Thursday, 16 March 2023

Richard Meade on banking and competition

Prudential regulation requires banks to hold more capital than they would otherwise like to, so that there's less risk of default and less risk that the bank imposes bailout risk. 

New Zealand does not have deposit insurance, but some are of the view that there's an implicit guarantee of at least some sort - that the government would not let depositors be too badly hurt. The open-banking resolution mechanism would impose haircuts on depositors if there were still a shortfall after unsecured creditors and equity were burned through, and I don't think anybody really knows how big a haircut might prove politically intolerable. In that view, deposit insurance then just winds up requiring up-front payment for the insurance they're probably already getting for free. 

In any case, high capital requirements mean that banks have to hold a lot of capital; they have to compete for that capital against other potential uses of it. So you'll wind up with high nominal reported profits. And politicians will then point to high profit levels as reason for windfall taxes and the like, while ignoring return on equity. 

Those big numbers generate political demand to do things. And so it seems near-certain that the Minister of Commerce is going to ask ComCom to run a market study on the banks.

Over at The Conversation, Richard Meade raises a few points that need to be kept in mind:

  • The OCR sets a coordination point for pricing that could be considered price-fixing in other sectors; 
  • RBNZ's cheap wholesale funding during the worst part of Covid reduced the risk of meltdowns while preserving bank profitability;
  • RBNZ restrictions on entry, aimed at ensuring financial stability, also prevent competition.
He concludes with a few questions:
First, are growing bank profits due to banks acting anti-competitively, the Reserve Bank fighting inflation and preserving financial stability, or both?

Second, if bank profits are indeed excessive and due to anti-competitive behaviour, are there measures the commission could recommend and practically implement that would improve outcomes?

Finally, if bank profits are excessive, and at least partly due to the Reserve Bank doing its job, would interventions by the commission to improve competition worsen financial stability or frustrate the fight against inflation?

Answering these questions will need both the commission and the Reserve Bank to have serious conversations about how competition policy and banking regulation can be made to work together to achieve better outcomes for both bank customers and the wider economy.

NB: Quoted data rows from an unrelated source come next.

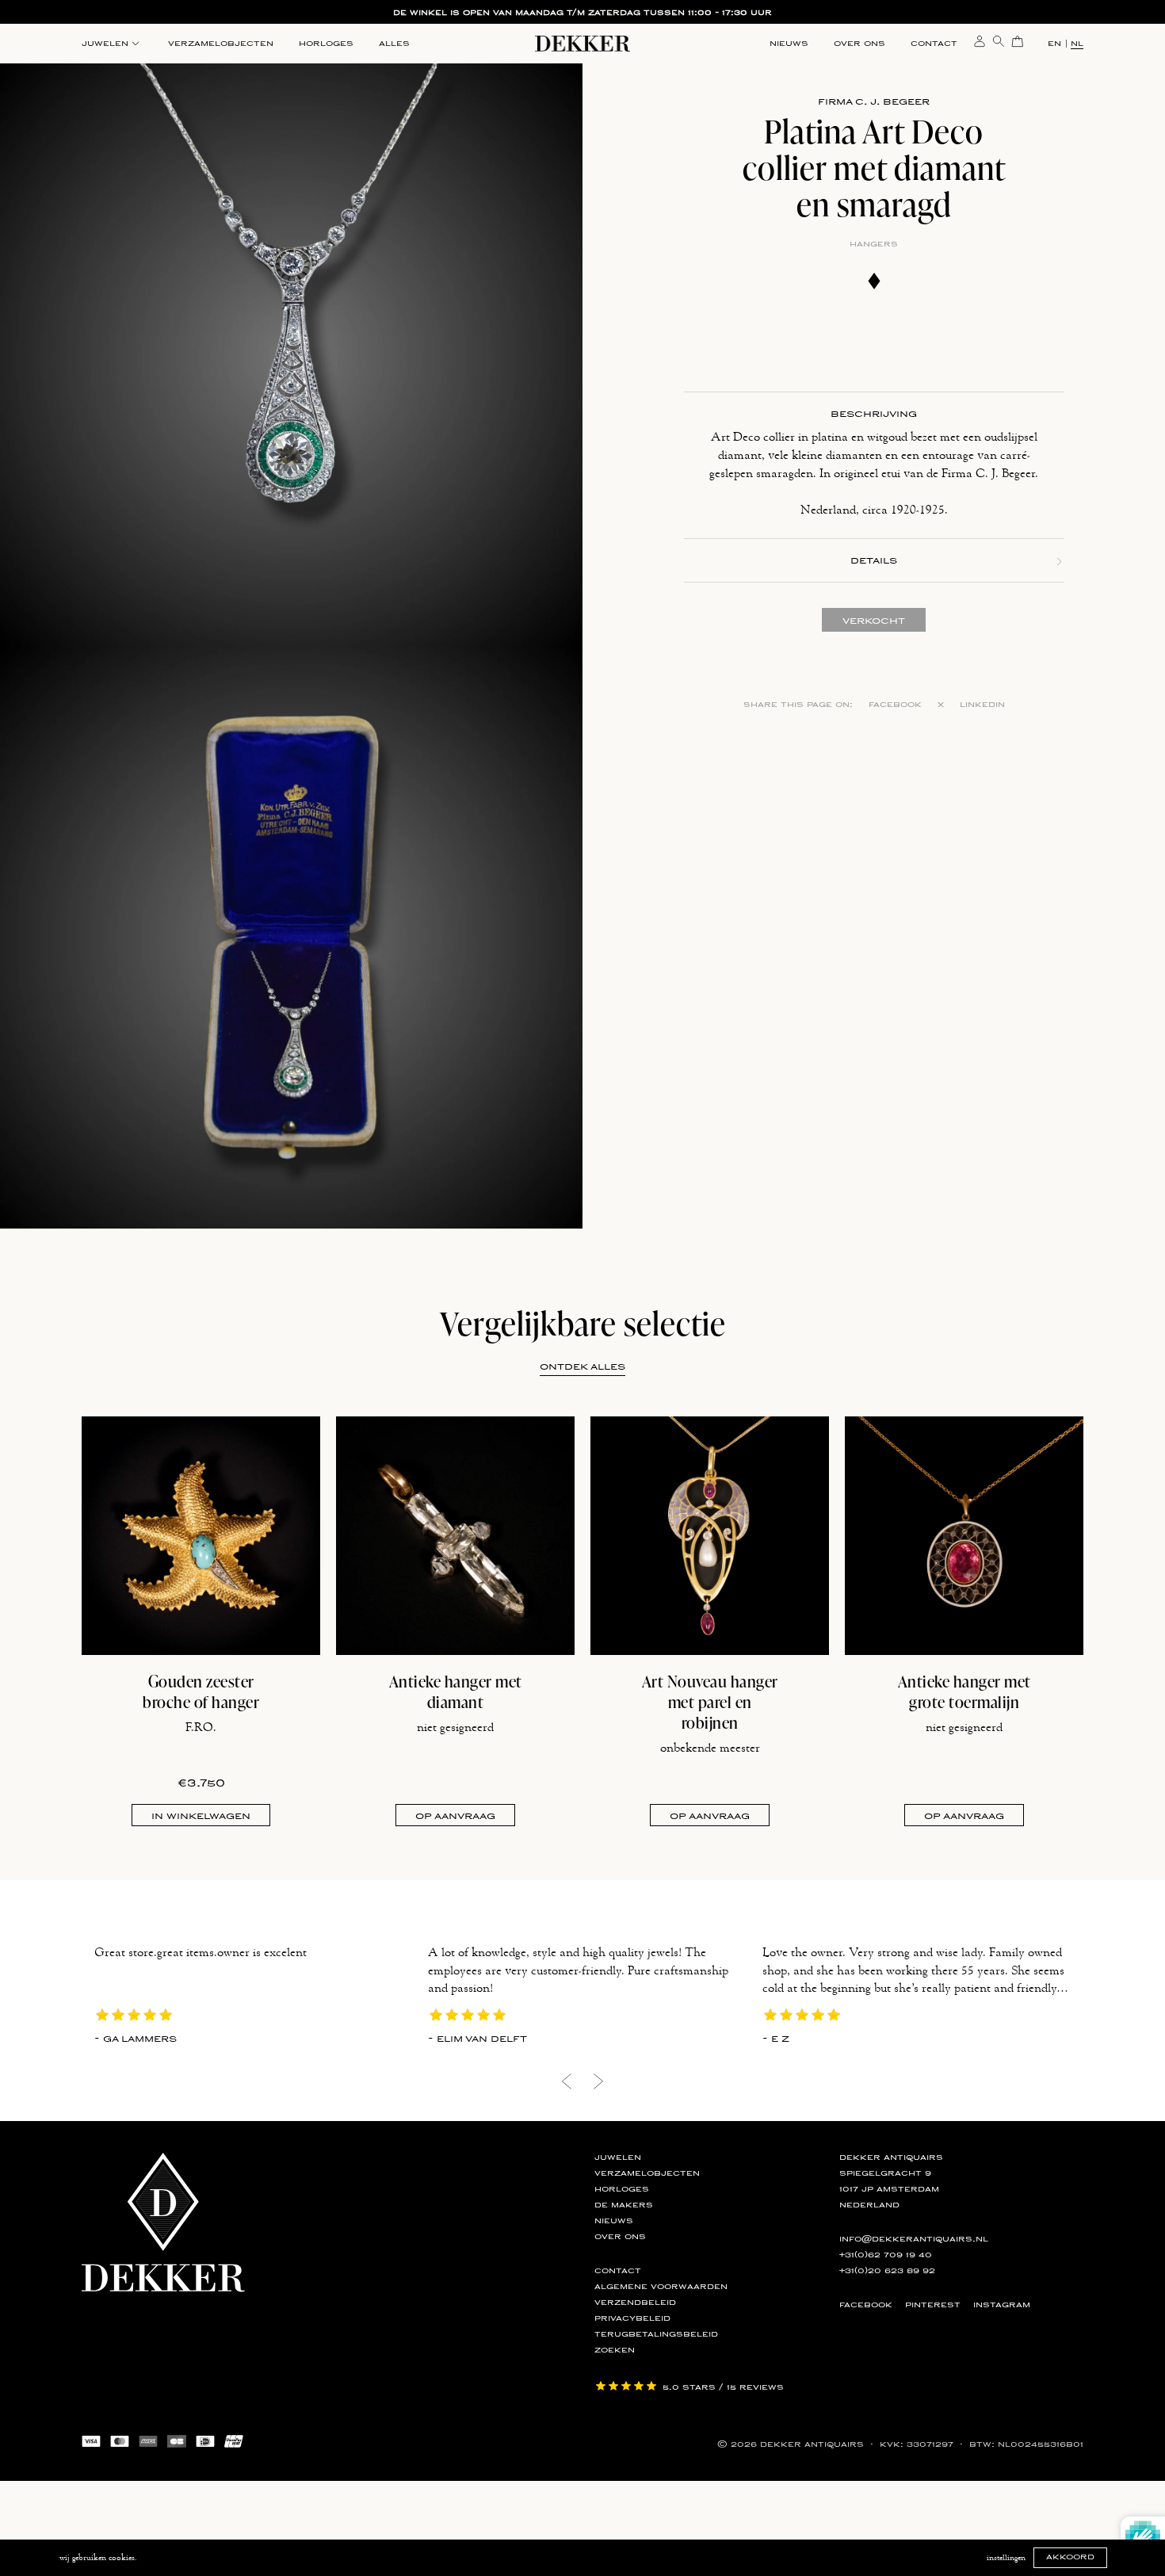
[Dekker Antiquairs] (582, 46)
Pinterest (933, 2305)
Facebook (895, 704)
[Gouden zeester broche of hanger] (201, 1535)
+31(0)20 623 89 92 (887, 2271)
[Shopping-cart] (1017, 40)
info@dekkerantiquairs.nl (913, 2239)
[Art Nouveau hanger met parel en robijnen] (709, 1535)
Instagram (1001, 2305)
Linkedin (982, 704)
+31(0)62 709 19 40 (885, 2255)
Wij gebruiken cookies (97, 2558)
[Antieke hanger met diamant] (455, 1535)
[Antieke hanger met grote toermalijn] (964, 1535)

Little would be gained by improving bank competition if that reduces financial stability or worsens inflation.

I still think that a market study focused on barriers to entry, including account portability, could do some good. 

And I still think that that will not be what the Minister of Commerce asks for. I expect instead that the Minister wants show-trials of bank executives during the election campaign, during which they can be harangued just as the supermarket CEs were during that market study, with any report coming after the election. That kind of market study would focus on interest rate margins, mortgage interest rates and the like. 

The point would be to make it easier for the government to blame the banks, rather than bad government policy, for poor outcomes during the election - while trusting that ComCom wouldn't issue any final report until after the election. 

And the risk would be a whipping up of appetites for very bad policy and rash promises during an election campaign. The draft supermarkets report was poorly done, and created an anchor point for populist expectations - and for legislation.

If I'm right, I hope that ComCom is able to push back on any weak terms of reference and propose something that could add value rather than do harm. 

And for a bit more on New Zealand's monetary policy mess, Bryce Wilkinson's report, out today, is a must-read.